2000-2003 worked at Organisation A, 2004-1010 worked at Company B, 2010-2022 Worked at Bloomberg. When did I work at Bloomberg?

But this costs more (input tokens) and takes longer. Now that I have a vector database, with my CV stored, what I can do now is;

Get the code to take the "When did I work at Bloomberg" prompt, create an embedding (vector) from it and then search the database for the closest matches? What's "close" mean though. Well during the comparison we use cosine distance/similarity which is a mathematical metric that measures how similar two vectors are by calculating the cosine of the angle between them. It's used to find vectors that are semantically related by comparing their directions, not their magnitudes. A score of 1 means the vectors are identical, 0 means they are unrelated, and -1 means they are opposite, and everything in between.

You can then choose the top one, two, three etc retrieve the text (chunk) associated with those results and then set the context window in the prompt before the query. In this over-simplified example, we'll probably end up with just the Bloomberg chunk, but imagine that there were 100 lengthy documents stored of all the domain knowledge for a company, and that you could easily query that dataset.

That's Retrieval-Augmented Generation (RAG) and we've covered prompts, LLMs, context windows, embeddings, cosine similarity, vector databases, chunking, tokens.

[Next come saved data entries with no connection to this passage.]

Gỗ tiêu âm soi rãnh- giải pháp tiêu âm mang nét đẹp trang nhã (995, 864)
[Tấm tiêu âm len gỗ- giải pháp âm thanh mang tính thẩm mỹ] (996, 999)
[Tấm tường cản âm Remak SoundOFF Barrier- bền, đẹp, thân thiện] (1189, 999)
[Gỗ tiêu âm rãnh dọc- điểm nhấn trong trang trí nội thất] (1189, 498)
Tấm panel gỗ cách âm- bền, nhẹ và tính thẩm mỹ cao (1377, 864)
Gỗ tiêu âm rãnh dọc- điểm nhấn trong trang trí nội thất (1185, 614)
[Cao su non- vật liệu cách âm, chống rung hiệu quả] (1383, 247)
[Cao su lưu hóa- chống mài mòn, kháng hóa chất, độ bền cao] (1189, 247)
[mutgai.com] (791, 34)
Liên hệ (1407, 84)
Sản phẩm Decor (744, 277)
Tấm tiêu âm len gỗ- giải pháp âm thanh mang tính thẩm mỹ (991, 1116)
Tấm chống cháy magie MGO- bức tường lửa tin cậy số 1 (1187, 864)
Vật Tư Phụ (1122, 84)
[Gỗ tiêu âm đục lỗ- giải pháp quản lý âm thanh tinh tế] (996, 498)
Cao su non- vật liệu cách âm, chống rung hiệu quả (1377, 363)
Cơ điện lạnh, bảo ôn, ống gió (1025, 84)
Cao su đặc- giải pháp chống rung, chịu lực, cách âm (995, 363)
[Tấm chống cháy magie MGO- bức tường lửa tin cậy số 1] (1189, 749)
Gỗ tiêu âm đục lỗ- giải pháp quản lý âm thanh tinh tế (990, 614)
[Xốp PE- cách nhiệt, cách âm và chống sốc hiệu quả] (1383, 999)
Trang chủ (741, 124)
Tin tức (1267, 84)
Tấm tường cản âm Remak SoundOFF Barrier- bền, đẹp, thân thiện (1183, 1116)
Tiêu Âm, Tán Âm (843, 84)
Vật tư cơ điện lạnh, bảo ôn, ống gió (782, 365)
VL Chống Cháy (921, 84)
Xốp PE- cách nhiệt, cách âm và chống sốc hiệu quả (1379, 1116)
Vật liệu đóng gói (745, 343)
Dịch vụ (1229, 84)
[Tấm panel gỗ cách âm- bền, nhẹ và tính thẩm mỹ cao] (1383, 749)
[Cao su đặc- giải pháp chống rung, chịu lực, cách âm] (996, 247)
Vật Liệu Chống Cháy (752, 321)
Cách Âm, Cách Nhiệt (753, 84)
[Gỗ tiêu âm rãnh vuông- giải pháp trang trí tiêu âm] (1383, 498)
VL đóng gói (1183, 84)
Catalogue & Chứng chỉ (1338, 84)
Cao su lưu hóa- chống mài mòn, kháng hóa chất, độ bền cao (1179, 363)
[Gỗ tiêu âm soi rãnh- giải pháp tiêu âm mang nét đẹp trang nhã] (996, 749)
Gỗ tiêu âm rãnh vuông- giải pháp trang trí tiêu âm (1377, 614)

I find this area of AI fascinating and would be curious to hear about any exciting areas you've seen it applied. In the financial services industry I could imagine use cases for invoices, contracts, licensing, usage, data sets, inventory.

and finally

Saying please and thank you to the LLM is costing someone money.

According to OpenAI CEO Sam Altman, expressing gratitude to or showing consideration for ChatGPT has cost the company “tens of millions of dollars.” He shared this in response to a user who pondered: “I wonder how much money OpenAI has lost in electricity costs from people saying ‘please’ and ‘thank you’ to their models.”